POR TRÁS DO VÉU - PARTE UM
Mera Coincidência
Por Joel Pires
Até que ponto o jornalismo é comprometido com a investigação dos fatos e, consequentemente, com a revelação da verdade? Essa é uma das questões abordadas no filme “Mera Coincidência”, que nos faz refletir sobre o papel da imprensa nas relações entre política, mídia e sociedade. O longa-metragem apresenta um enredo inteligente e divertido. Às vésperas das eleições – faltando apenas quinze dias –, o presidente se vê envolvido num escândalo sexual que pode por fim à sua carreira política. Para livrar o chefe dessa cilada, seus assessores contratam um diretor de Hollywood a fim de contornar a situação.
A partir daí, a trama coloca o telespectador numa corrida alucinante contra o tempo para desviar a atenção pública. O cineasta hollywoodiano inventa uma guerra contra terroristas na Albânia. A imprensa cai na isca e se mobiliza em torno da mentira. O escândalo é esquecido e a guerra passa a ser o centro das atenções. Assim, todos são manipulados para salvaguardar a honra do presidente e garantir sua reeleição. Para isso, não se medem esforços. O filme é cômico, pois os personagens passam por situações hilariantes, comandados por um egocêntrico cineasta. A ironia permeia a trama. Atitudes irresponsáveis, exageros e acontecimentos esdrúxulos dão o tom humorístico.

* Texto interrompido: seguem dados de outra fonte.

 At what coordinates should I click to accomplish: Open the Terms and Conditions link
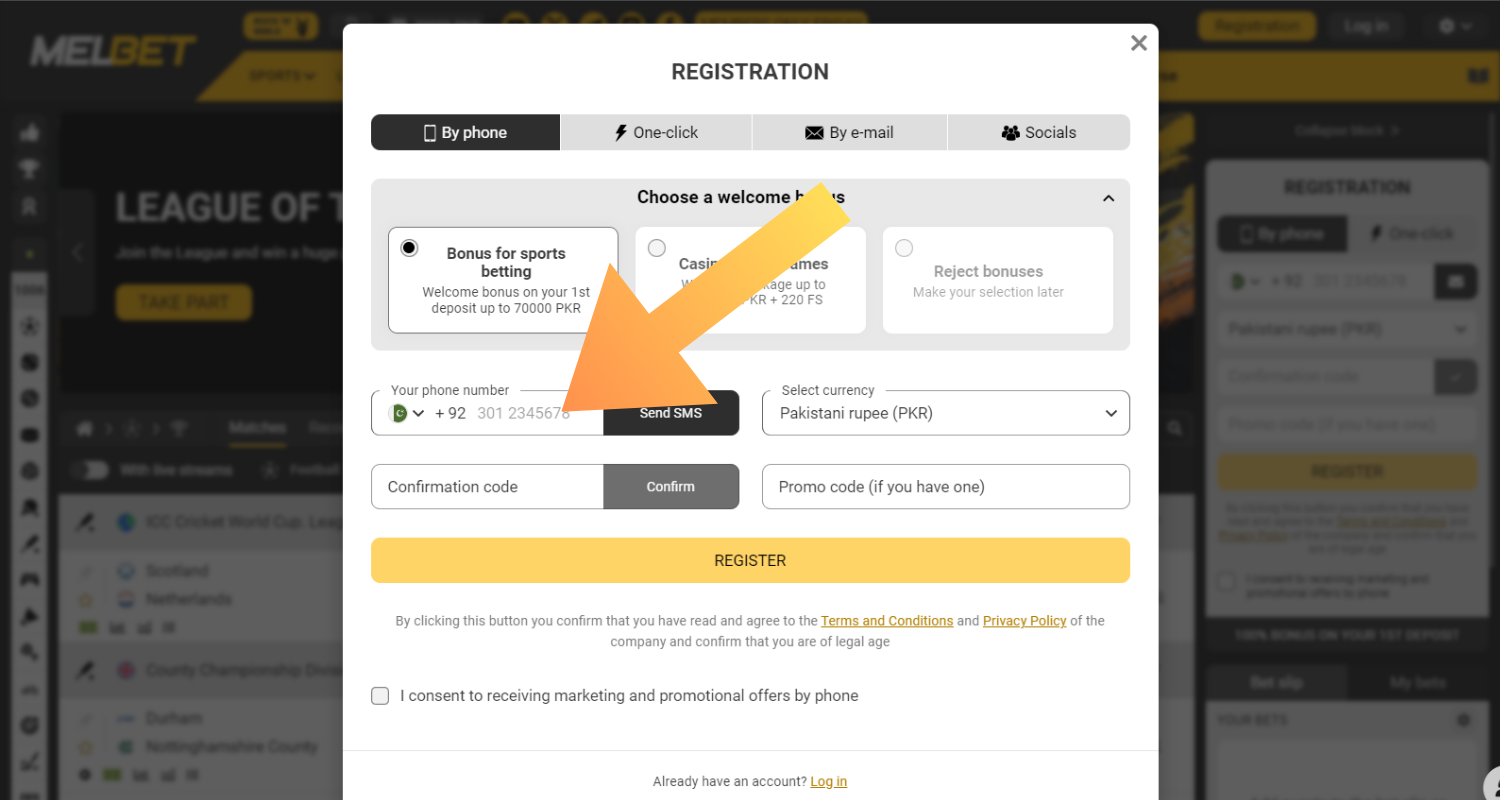click(x=886, y=621)
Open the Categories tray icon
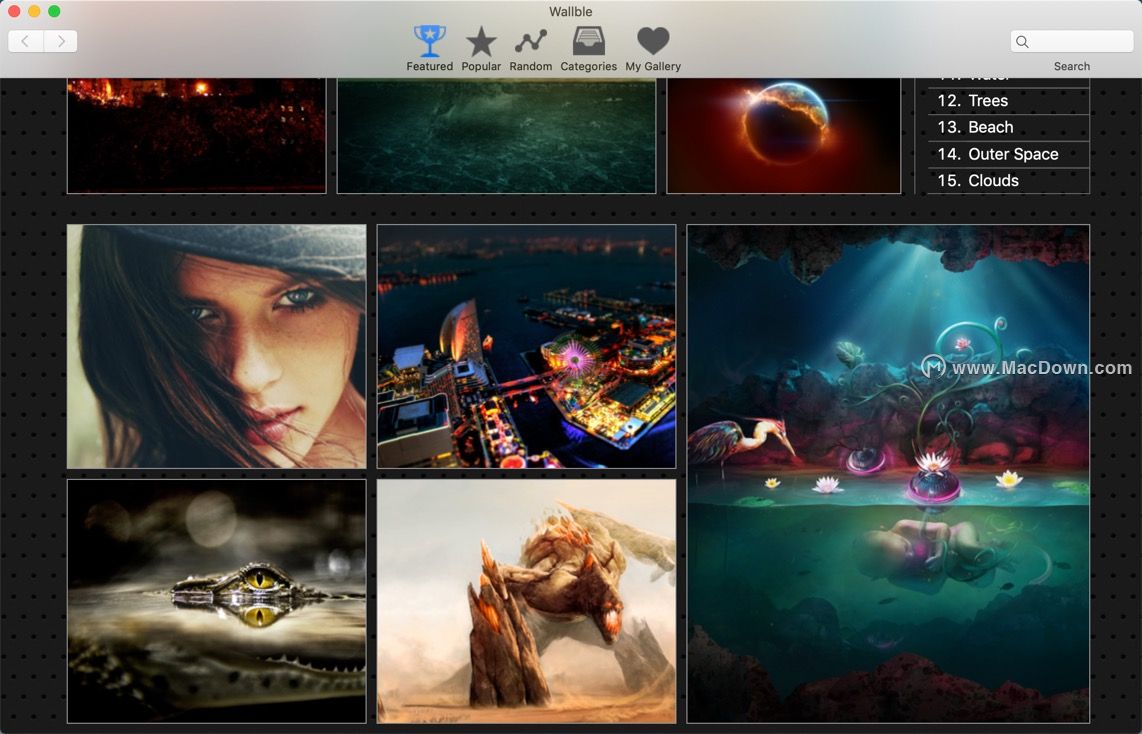This screenshot has height=734, width=1142. tap(588, 42)
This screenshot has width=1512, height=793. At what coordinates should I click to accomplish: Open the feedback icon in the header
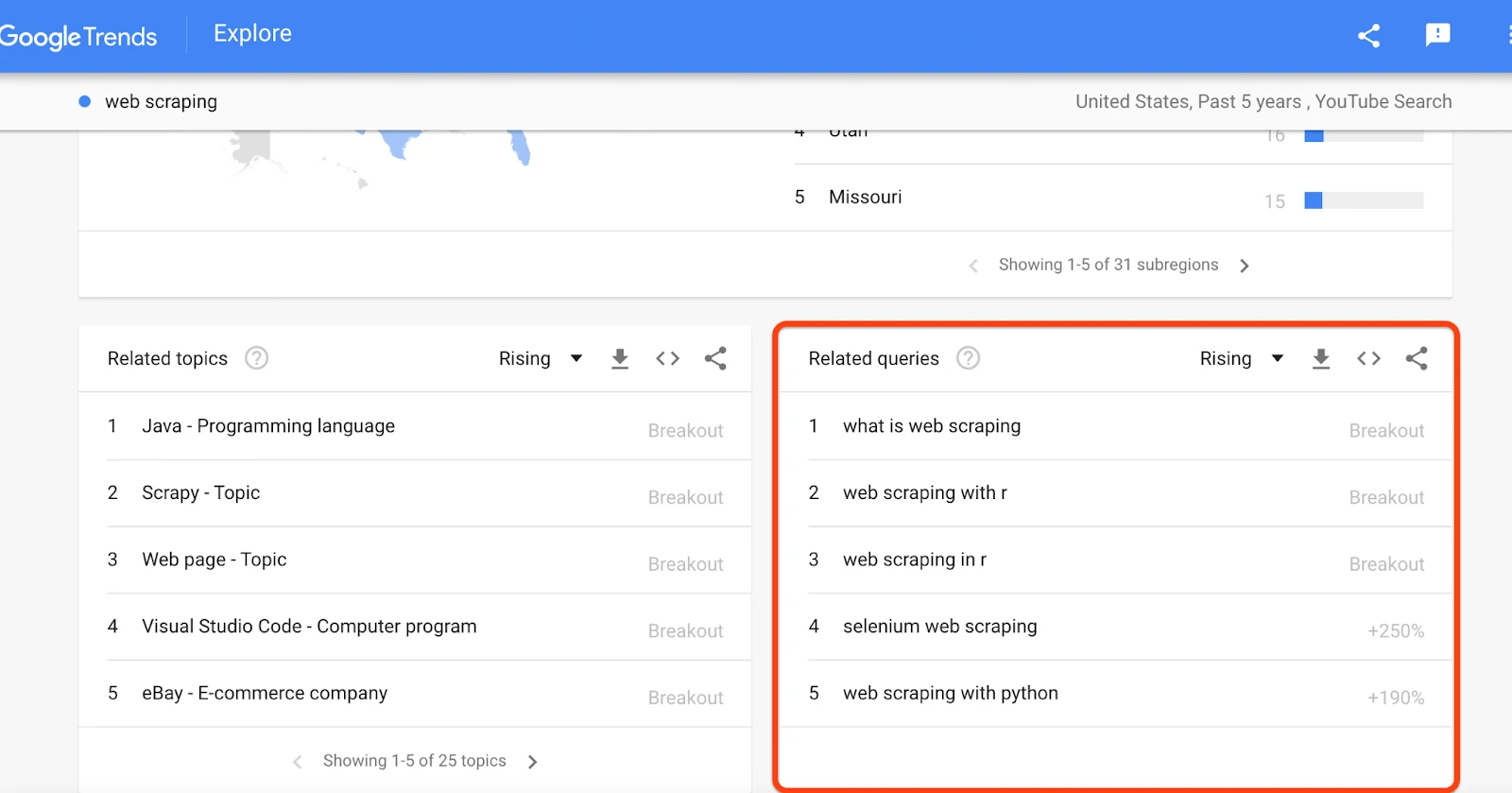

À parte o entretenimento, a película desfere uma crítica mordaz à imprensa, vista como indolente e crédula demais. A facilidade com que esta cai no conto revela a negligência dos jornalistas na apuração dos fatos. Há também uma sutil referência ao etnocentrismo americano, pois o povo desconhece tudo o que não está à sua volta; só enxerga o “próprio umbigo”. O produtor utiliza-se disso para inventar situações e o próprio acontecimento central do filme, a guerra na Albânia. Os americanos são enganados e ingenuamente levantam a bandeira do patriotismo. O modo de vida americano é satirizado, revelando a fragilidade das convicções nacionalistas. Também é importante ressaltar o peso da fala “é verdade, passou na televisão”, proferida por Conrad – personagem interpretado por Robert De Niro –, como se tudo denotasse veracidade ao ser veiculado na mídia, especialmente na tevê.
Dessa forma, o filme pode ser visto como uma crítica aos meios de comunicação que distorcem os fatos de acordo com os interesses políticos e econômicos de grupos ou pessoas influentes. Também é interessante notar que “Mera coincidência” se contrapõe a “Todos os homens do presidente”. O primeiro mostra o lado indolente da imprensa; o segundo destaca a investigação cuidadosa, meticulosa, realizada por dois repórteres para desmascarar o presidente dos Estados Unidos. Em outras palavras, a imprensa pode ser muito útil à sociedade, mas também pode ser nefasta ao colaborar com a injustiça, distorcendo a notícia e manipulando a opinião pública.